Ledoux P, Scriver C R, Hechtman P
Division of Medical Genetics, DeBelle Laboratory, Montreal Children's Hospital Research Institute.
Am J Hum Genet. 1996 Nov;59(5):1035-9.
Prolidase (E.C.3.4.13.9) cleaves iminodipeptides. Prolidase deficiency (PD; McKusick 170100) is an autosomal recessive disorder with highly variable penetrance. We have identified two novel alleles in the prolidase gene (PEPD) by direct sequencing of PCR-amplified cDNA from a PD individual asymptomatic at age 11 years: a 551G-->A transition in exon 8 (R184Q) and a 833G-->A transition in exon 12 (G278D). To assess the biochemical phenotypes of these and two previously identified PEPD mutations (G448R and delE452), we have designed a transient-expression system for prolidase in COS-1 cells. The enzyme was expressed as a fusion protein carrying an N-terminal tag, the HA1 epitope of influenza hemagglutinin, allowing its immunological discrimination from the endogenous enzyme with a monoclonal antibody. Expression of the R184Q mutation produced 7.4% of control enzymatic activity whereas the expression of the G278D, G448R, and delE452 mutations produced inactive enzymes. Western analysis of the R184Q, G278D, and G448R prolidases revealed stable immunoreactive material whereas the delE452 prolidase was not detectable. Pulse-chase metabolic labeling of cells followed by immunoprecipitation revealed that the delE452 mutant protein was synthesized but had an increased rate of degradation.

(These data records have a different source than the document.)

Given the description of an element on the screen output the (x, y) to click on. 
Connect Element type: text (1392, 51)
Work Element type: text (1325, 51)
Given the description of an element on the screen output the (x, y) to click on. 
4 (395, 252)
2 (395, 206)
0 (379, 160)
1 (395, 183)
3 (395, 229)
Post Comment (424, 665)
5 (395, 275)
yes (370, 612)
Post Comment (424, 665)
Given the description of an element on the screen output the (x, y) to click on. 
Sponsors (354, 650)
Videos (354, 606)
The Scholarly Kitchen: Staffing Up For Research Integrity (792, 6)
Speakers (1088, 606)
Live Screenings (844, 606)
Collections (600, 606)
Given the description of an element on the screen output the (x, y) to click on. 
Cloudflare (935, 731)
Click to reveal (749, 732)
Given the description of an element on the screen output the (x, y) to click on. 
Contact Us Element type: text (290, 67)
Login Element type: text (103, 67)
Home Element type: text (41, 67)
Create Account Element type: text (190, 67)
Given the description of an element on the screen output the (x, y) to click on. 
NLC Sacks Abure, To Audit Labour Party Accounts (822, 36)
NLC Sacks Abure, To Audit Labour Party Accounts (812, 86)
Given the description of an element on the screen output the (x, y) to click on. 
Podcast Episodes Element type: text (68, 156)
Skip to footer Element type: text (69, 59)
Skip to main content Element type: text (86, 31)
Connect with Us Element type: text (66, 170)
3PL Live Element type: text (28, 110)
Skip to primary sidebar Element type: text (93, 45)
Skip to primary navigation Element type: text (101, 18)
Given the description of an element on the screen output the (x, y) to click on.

脯氨酰二肽酶(E.C.3.4.13.9)可切割亚氨基二肽。脯氨酰二肽酶缺乏症(PD;麦库西克编号170100)是一种常染色体隐性疾病,其外显率高度可变。我们通过对一名11岁无症状的PD个体的PCR扩增cDNA进行直接测序,在脯氨酰二肽酶基因(PEPD)中鉴定出两个新的等位基因:外显子8中的551G→A转换(R184Q)和外显子12中的833G→A转换(G278D)。为了评估这些以及之前鉴定出的两个PEPD突变(G448R和delE452)的生化表型,我们设计了一种用于在COS - 1细胞中瞬时表达脯氨酰二肽酶的系统。该酶作为携带N端标签(流感血凝素的HA1表位)的融合蛋白表达,从而能够用单克隆抗体从内源性酶中对其进行免疫鉴别。R184Q突变体的表达产生了对照酶活性的7.4%,而G278D、G448R和delE452突变体的表达产生了无活性的酶。对R184Q、G278D和G448R脯氨酰二肽酶的蛋白质免疫印迹分析显示有稳定的免疫反应性物质,而delE452脯氨酰二肽酶则无法检测到。对细胞进行脉冲追踪代谢标记并随后进行免疫沉淀显示,delE452突变蛋白已合成,但降解速率增加。